(Beginning of Stored data)

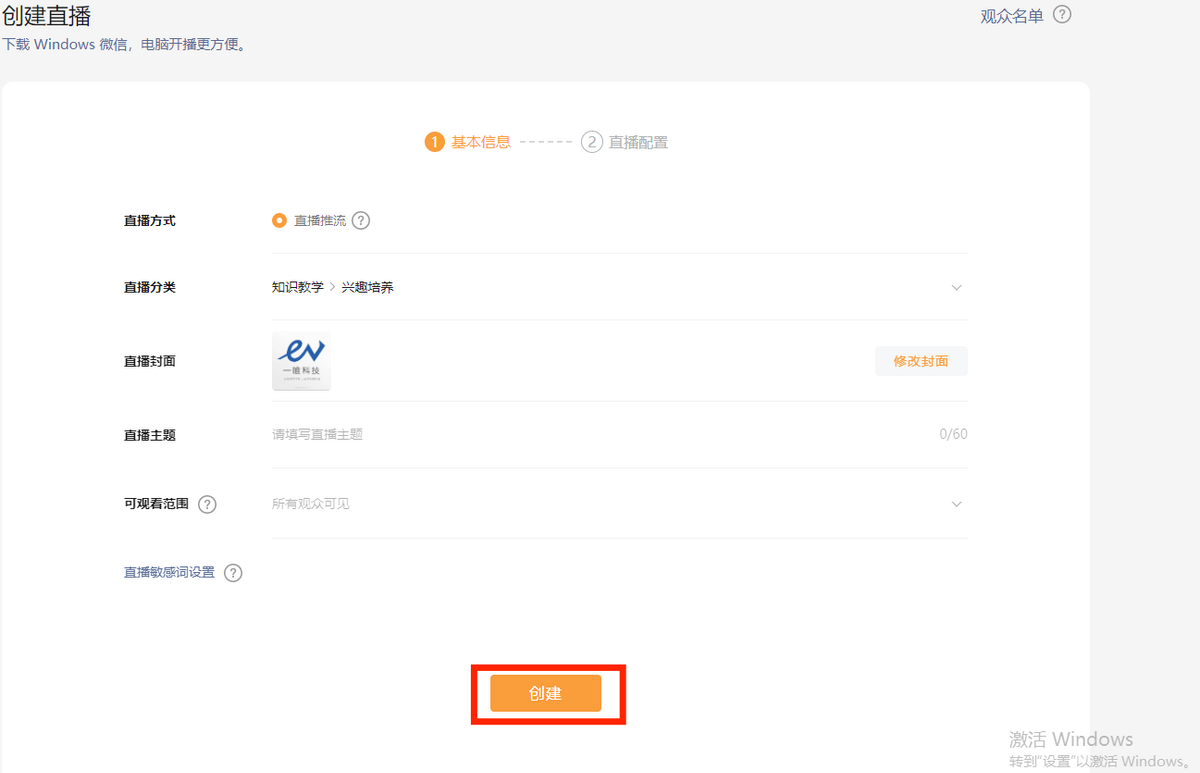Click the 修改封面 button
This screenshot has height=773, width=1200.
click(x=920, y=361)
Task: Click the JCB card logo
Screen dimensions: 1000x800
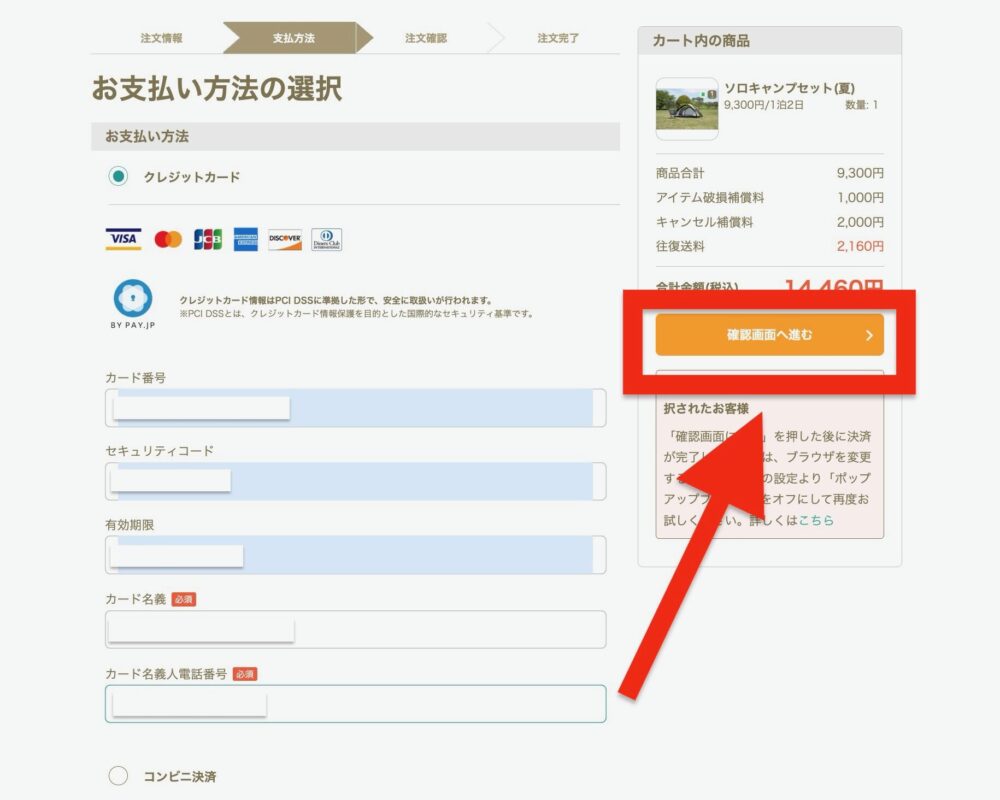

(End of Stored data)

What is needed is an exact copy of the lines from the line with "Task: Click the JCB card logo" to the end of the data above, both included, without any pictures.

Task: Click the JCB card logo
Screen dimensions: 1000x800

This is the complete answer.